BEGIN Excerpted data
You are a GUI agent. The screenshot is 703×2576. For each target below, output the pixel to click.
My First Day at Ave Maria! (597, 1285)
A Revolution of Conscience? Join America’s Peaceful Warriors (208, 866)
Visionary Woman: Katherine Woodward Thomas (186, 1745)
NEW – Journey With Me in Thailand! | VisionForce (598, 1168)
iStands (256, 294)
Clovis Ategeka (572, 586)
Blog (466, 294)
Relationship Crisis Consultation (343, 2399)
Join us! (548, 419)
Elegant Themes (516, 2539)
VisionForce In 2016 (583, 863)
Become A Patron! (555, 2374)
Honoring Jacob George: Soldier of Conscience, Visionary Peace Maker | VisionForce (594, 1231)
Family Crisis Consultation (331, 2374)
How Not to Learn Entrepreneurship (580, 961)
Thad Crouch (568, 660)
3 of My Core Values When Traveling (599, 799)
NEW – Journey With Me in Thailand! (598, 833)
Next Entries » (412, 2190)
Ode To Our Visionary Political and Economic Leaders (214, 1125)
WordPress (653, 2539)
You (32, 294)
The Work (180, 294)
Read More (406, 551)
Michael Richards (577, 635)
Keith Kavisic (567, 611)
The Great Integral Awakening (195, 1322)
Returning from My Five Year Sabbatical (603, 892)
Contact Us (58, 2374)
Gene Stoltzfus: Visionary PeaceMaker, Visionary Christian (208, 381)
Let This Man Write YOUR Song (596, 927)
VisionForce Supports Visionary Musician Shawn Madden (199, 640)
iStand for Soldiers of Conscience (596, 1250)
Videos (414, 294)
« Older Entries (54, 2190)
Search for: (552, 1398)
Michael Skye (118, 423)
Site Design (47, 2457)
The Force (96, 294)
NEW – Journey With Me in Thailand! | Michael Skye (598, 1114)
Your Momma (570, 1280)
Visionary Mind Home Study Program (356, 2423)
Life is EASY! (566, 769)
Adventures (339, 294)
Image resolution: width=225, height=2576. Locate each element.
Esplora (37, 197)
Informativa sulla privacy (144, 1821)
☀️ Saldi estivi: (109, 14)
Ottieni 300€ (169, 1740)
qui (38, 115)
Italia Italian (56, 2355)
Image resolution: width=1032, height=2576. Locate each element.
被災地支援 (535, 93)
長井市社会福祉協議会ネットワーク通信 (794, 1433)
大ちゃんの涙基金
END Excerpted data
Where a line of the data above includes the string "Skye", pull it out.

• [Solution to this task]
Michael Skye (118, 423)
NEW – Journey With Me in Thailand! | Michael Skye (598, 1114)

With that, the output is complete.